## Written task
Rewrite the material from the line containing "This screenshot has height=647, width=1568." through the end of the material, changing "orange" to "red" and keeping everything else unchanged. Return only those lines, with the pictures omitted.

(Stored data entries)
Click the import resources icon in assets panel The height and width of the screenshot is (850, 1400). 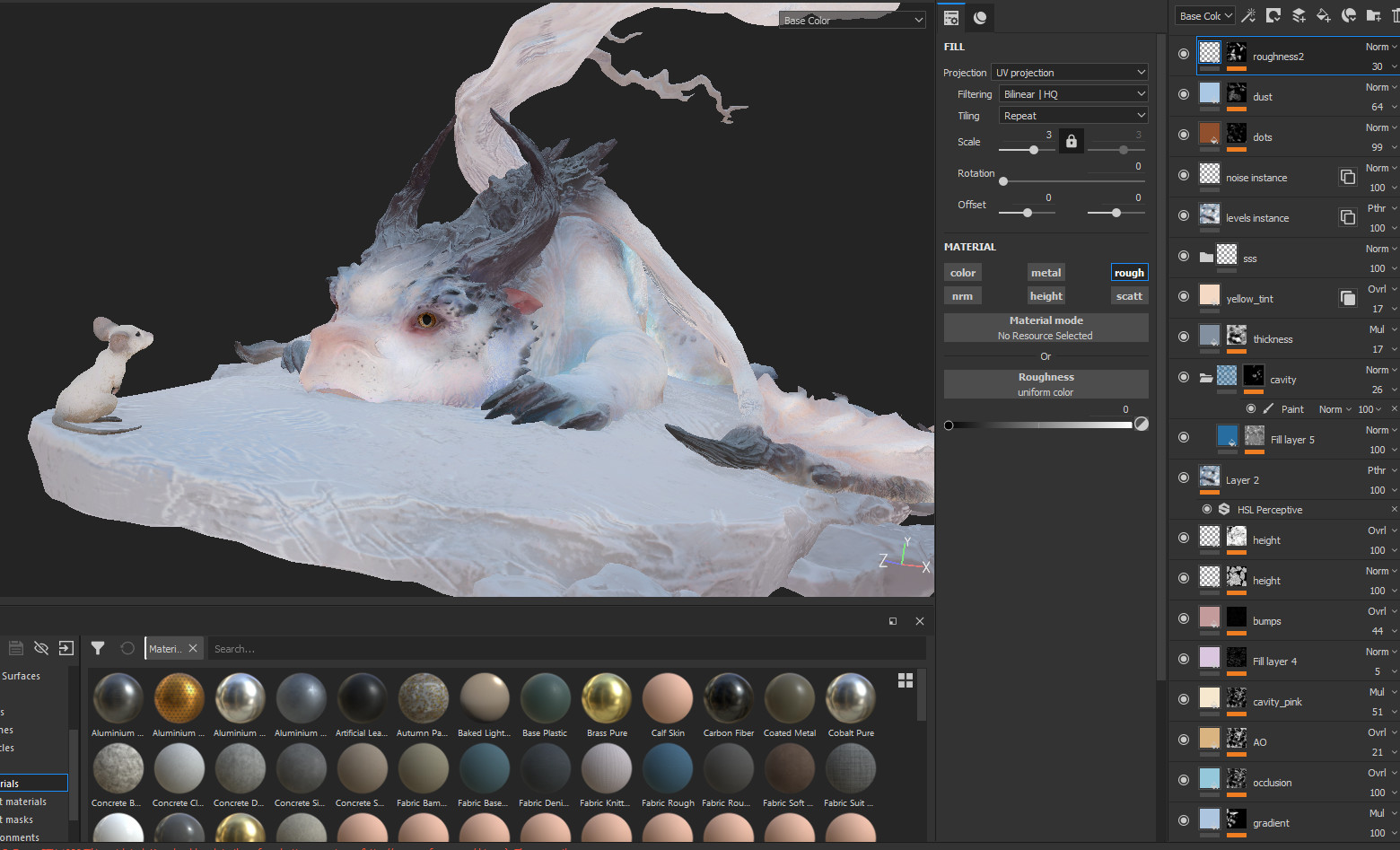click(66, 648)
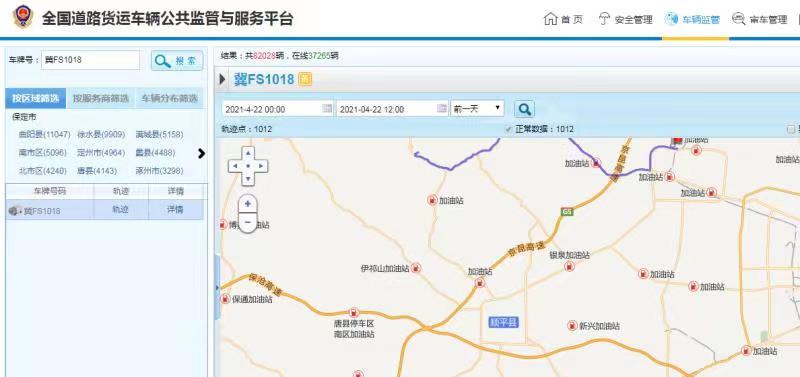Click the 搜索 button

pyautogui.click(x=177, y=61)
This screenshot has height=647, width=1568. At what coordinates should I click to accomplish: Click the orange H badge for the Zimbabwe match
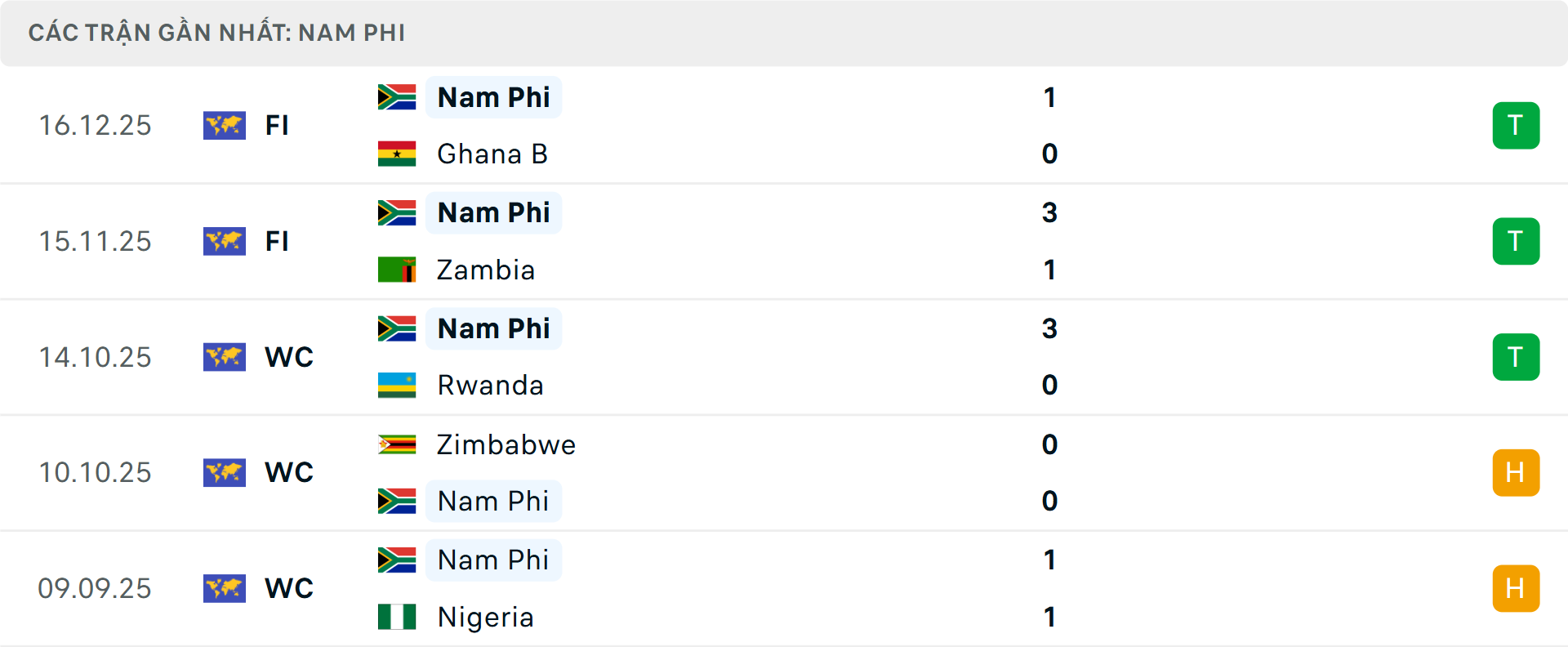pyautogui.click(x=1516, y=473)
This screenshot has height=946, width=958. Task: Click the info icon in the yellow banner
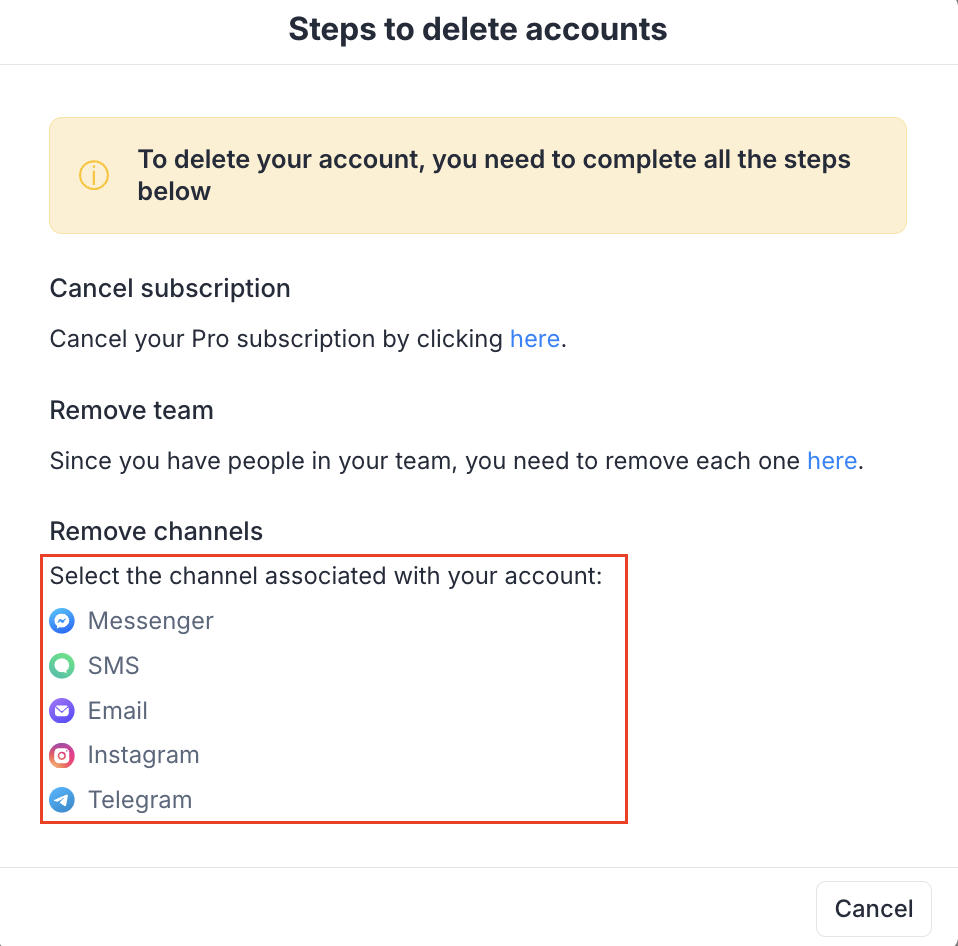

## Result of the task
This screenshot has height=647, width=1568. At what coordinates should I click to accomplish: Click the red H badge for the Zimbabwe match
pyautogui.click(x=1516, y=473)
This screenshot has height=946, width=958. Task: Click the info icon in the yellow banner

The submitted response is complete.